Note that the `DataLoader` of the `niftytorch` is designed in way that no additional changes to the existing `torch` data input/output modules are required. Users will be able to still use their favorite `torch` commands, while `niftytorch` is taking care of the 3D adaptation in the background. 

In [4]:
# define tensor transformers and loss
data_transforms = transforms.Compose([transforms.ToTensor()])
train = train_alexnet()
loss_list = [nn.CrossEntropyLoss()]

### Configuration file
Below cell shows an example of `cfgs` file, containing a list of configurations for AlexNet.

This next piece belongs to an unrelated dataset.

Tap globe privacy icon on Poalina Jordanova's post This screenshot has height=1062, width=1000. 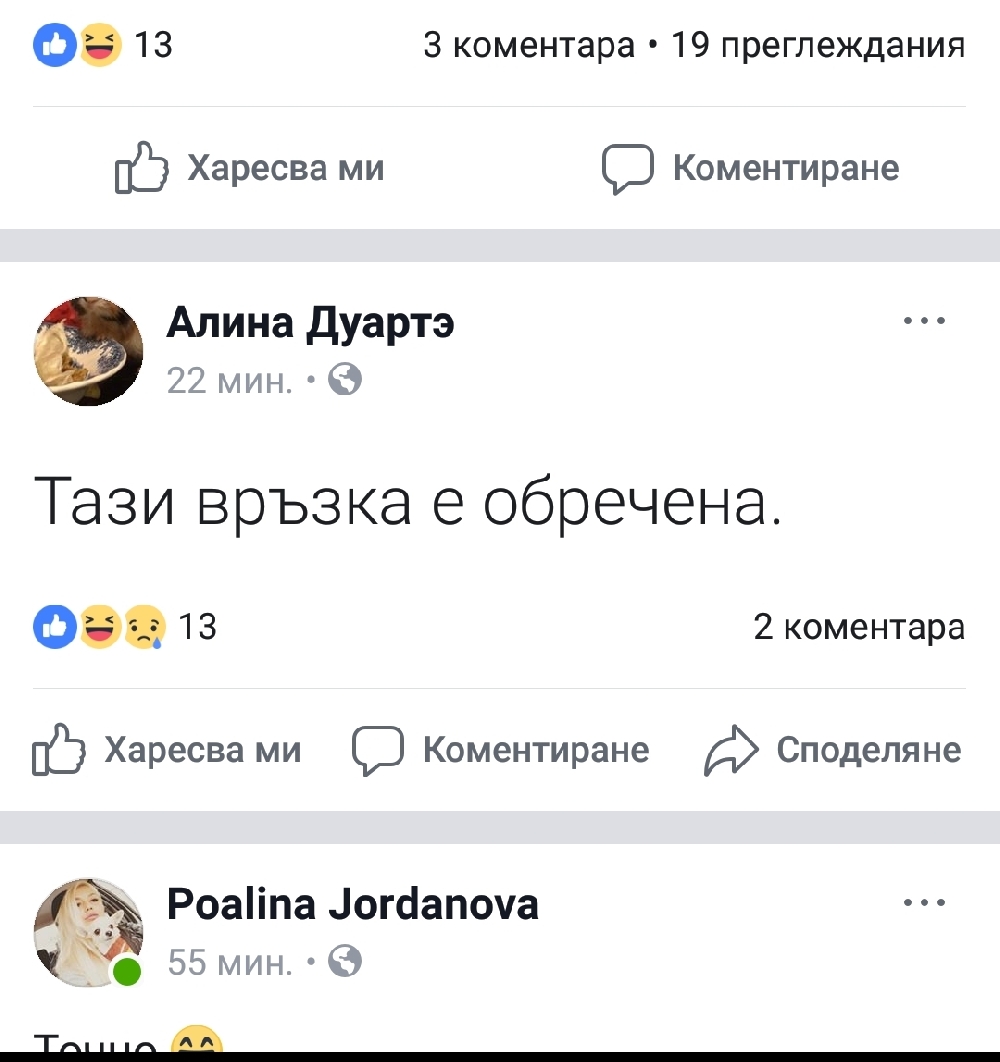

For full description on the configuration, see the documentation files. 

Here we assume: 
* **label.csv** file contains a column `Subject` with the name of sample subjects.
* **label.csv** file contains a column `diagnosis` with labels for each class (e.g. "normal","disease").
* **label.csv** file contains demographic informations, including `['age','gender','education']`. 
* Study data folder contains `t1w.nii.gz` and `flair.nii.gz` for all subjects. 
* For the purpose of the Demo we set the number of epochs and trials to 10 and 20, respectively. Consider higher numbers, specially if the computational resources are available. 
* Define the lower and upper bounds of the learning rate using `lr_min` and `lr_max`.

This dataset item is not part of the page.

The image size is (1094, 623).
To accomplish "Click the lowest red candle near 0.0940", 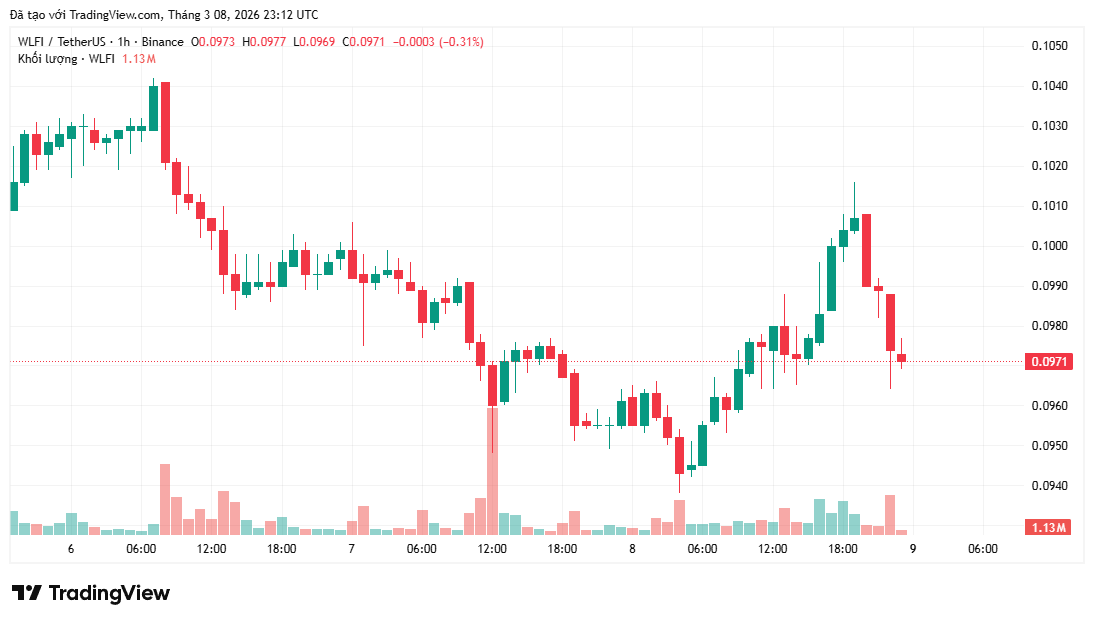I will click(679, 455).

The study folder should contain training (`train`) and validation (`val`) folders, organized as follow:
```
StudyName
└───train
│   └───subjectID
│   │       t1w.nii.gz
│   │       flair.nii.gz
│   └───subjectID
│   │       t1w.nii.gz
│   │       flair.nii.gz              
│   │   ...
│   
└───val
│   └───subjectID
│   │       t1w.nii.gz
│   │       flair.nii.gz
│   └───subjectID
│   │       t1w.nii.gz
│   │       flair.nii.gz             
│   │   ...

```

### Note on optimizer
Users can choose available optimizers on Torch for their applications. Sometimes when a given optimizations do not progress, it is likely that the optimizer is not suited to your dataset. A list of optimizers are available in Torch which can be used, including but not limited to:
```optim.ASGD, optim.Adam, optim.LBFGS, optim.Rprop, optim.AdamW, optim.SGD, optim.SparseAdam```

With Automated hyperparameter optimization module you can choose a list of optimizer using:

```'opt_list': [optim.Adam,optim.RMSprop]```

In [6]:
# set up the configurations
cfgs = {
    'num_classes':2,
    'in_channels':2,
    'data_folder':data_folder,
    'data_csv':data_csv,
    'data_transforms':data_transforms,
    'filename_label':'Subject',
    'class_label':'diagnosis',
    'channels':False,
    'channels_1':[32, 96, 144, 8],
    'channels_2':[32, 96, 144, 8],
    'channels_3':[32, 96, 144, 8],
    'channels_4':[32, 96, 144, 8],
    'channels_5':[32, 96, 144, 8],
    'l2':3e-4,
    'strides':False,
    'strides_1':[1],
    'strides_2':[1], 
    'strides_3':[2, 1], 
    'strides_4':[2, 1], 
    'strides_5':[1],
    'kernel_size':False,
    'kernel_size_1':[5, 3],
    'kernel_size_2':[5, 3], 
    'kernel_size_3':[5, 3], 
    'kernel_size_4':[5, 3], 
    'kernel_size_5':[3],
    'padding':False,
    'padding_1':[0, 1],
    'padding_2':[0, 1],
    'padding_3':[0, 2, 1],
    'padding_4':[0, 2, 1],
    'padding_5':[2, 1],
    'learning_rate': False,
    'lr_min':1e-6,
    'lr_max':1e-2,
    'loss':False,
    'demographic':['age','gender','education'],
    'loss_list':loss_list,
    'scheduler':lr_scheduler.StepLR,
    'image_scale':False,
    'num_epochs':10,
    'image_scale_list':[64,80],
    'optimizer':False,
    'opt_list': [optim.Adam,optim.RMSprop],
    'gamma':.2,
    'batch_size':8,
    'num_workers':2,
    'cuda':'cuda:2',
    'device_ids':[],
    'step_size':7,
    'file_type':('t1w.nii.gz','flair.nii.gz')
}

Now that the `cfgs` are set, hyperparameter optimization can be done by running below code. Note that this step is highly computational demanding. We have tested it on a GPU server, but may be slow on local machines. 

In [7]:
train.hyperopt_set_params(cfgs)
train.optimize(n_trials = 2,
    contour_plot_params = ['image_size','lr'],
    optimization_history = True,
    plot_parallel_coordinate_params = ['image_size','lr'],
    slice_plot_params = ['image_size','lr'])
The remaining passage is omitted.